Lukianoff and Haidt offer a variety of compelling explanations for the rise of the “safetyism” culture that so dominates elite colleges and, increasingly, much journalistic discourse along the lines of The Nation’s editorial note. One of the most intriguing ideas they present is the Australian psychologist Nick Haslam’s notion of “concept creep.” Haslam found that since the 1980s key concepts in clinical and social psychology, including abuse, bullying, trauma and prejudice, have expanded both “downward” and “outward” to apply to less severe circumstances and to take in novel phenomena. “By the early 2000s,” Lukianoff and Haidt write, “the concept of ‘trauma’ within parts of the therapeutic community had crept down so far that it included anything ‘experienced by an individual as physically or emotionally harmful.’”
Where Egginton sees a threat to democracy in a polity insufficiently and unequally educated in the liberal tradition, Lukianoff and Haidt notice something unprecedented and a lot more frightening: a generation, including its most privileged and educated members — especially these members — that has been politically and socially “stunted” by a false and deepening belief in its own fragility. This is a generation engaged in a meritocratic “arms race” of epic proportions, that has racked up the most hours of homework (and screen time) in history but also the fewest ever of something so simple as unsupervised outdoor play. If that sounds trivial, it shouldn’t. “When adult-supervised activities crowd out free play, children are less likely to develop the art of association,” Lukianoff and Haidt write, along with other social skills central to the making of good citizens capable of healthy compromise. Worse, the consequences of a generation unable or disinclined to engage with ideas and interlocutors that make them uncomfortable are dire for society, and open the door — accessible from both the left and the right — to various forms of authoritarianism.

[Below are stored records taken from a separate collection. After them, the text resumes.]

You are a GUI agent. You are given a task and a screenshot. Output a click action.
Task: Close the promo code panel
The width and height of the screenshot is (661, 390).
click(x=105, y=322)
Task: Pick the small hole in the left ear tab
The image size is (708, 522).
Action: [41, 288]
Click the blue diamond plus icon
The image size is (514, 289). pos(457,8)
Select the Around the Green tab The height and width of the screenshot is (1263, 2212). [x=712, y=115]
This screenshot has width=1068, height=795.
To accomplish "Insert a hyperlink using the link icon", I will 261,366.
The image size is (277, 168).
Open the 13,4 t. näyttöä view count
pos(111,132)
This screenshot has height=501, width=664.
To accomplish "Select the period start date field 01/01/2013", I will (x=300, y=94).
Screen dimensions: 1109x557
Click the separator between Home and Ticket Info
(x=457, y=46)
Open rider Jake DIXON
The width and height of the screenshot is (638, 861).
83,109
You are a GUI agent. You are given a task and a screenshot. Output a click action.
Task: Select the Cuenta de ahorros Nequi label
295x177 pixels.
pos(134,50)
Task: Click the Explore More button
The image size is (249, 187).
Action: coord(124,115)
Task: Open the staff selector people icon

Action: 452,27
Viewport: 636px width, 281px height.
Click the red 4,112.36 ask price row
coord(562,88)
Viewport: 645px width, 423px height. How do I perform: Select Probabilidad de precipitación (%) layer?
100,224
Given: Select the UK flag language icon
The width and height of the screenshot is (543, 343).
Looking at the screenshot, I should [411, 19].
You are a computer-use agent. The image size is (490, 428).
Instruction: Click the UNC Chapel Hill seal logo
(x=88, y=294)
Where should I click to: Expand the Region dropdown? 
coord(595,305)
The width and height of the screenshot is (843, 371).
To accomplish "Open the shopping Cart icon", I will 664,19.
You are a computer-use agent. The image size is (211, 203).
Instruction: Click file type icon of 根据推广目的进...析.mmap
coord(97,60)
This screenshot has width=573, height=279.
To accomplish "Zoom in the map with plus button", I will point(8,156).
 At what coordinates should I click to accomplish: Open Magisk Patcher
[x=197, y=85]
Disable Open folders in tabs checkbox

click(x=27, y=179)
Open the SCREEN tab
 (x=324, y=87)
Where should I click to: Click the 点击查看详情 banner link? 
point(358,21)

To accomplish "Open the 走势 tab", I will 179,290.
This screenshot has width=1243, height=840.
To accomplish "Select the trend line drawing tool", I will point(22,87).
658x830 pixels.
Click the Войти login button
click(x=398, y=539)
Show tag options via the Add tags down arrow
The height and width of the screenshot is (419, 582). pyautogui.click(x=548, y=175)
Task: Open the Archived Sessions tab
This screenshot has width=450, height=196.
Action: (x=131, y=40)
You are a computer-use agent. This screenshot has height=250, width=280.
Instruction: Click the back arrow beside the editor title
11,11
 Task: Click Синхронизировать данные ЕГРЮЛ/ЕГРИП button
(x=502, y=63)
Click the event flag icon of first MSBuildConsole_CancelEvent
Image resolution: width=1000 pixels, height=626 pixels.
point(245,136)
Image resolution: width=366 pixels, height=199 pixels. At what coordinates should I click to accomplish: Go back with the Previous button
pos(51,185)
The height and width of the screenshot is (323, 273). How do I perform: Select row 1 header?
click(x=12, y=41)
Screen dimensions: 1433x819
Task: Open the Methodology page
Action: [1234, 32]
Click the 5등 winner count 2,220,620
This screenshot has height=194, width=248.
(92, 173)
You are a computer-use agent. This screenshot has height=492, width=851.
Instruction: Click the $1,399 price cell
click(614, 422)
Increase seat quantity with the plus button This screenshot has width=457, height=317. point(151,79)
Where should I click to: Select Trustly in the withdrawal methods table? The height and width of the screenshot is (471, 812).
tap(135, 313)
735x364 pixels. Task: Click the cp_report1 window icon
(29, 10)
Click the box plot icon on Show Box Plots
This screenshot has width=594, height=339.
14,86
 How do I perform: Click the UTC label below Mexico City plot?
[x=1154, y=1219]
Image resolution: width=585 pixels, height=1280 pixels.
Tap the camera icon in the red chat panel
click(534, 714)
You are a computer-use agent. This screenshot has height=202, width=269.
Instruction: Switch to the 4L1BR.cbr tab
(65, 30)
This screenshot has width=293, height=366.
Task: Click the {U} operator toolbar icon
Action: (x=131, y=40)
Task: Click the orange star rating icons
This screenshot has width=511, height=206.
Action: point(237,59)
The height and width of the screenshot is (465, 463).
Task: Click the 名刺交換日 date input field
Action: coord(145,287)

What both of these books make clear from a variety of angles is that if we are going to beat back the regressive populism, mendacity and hyperpolarization in which we are currently mired, we are going to need an educated citizenry fluent in a wise and universal liberalism. This liberalism will neither play down nor fetishize identity grievances, but look instead for a common and generous language to build on who we are more broadly, and to conceive more boldly what we might be able to accomplish in concert. Yet as the tenuousness of even our most noble and seemingly durable civil rights gains grows more apparent by the news cycle, we must also reckon with the possibility that a full healing may forever lie on the horizon. And so we will need citizens who are able to find ways to move on despite this, without letting their discomfort traumatize or consume them. If the American university is not the space to cultivate this strong and supple liberalism, then we are in deep and lasting trouble.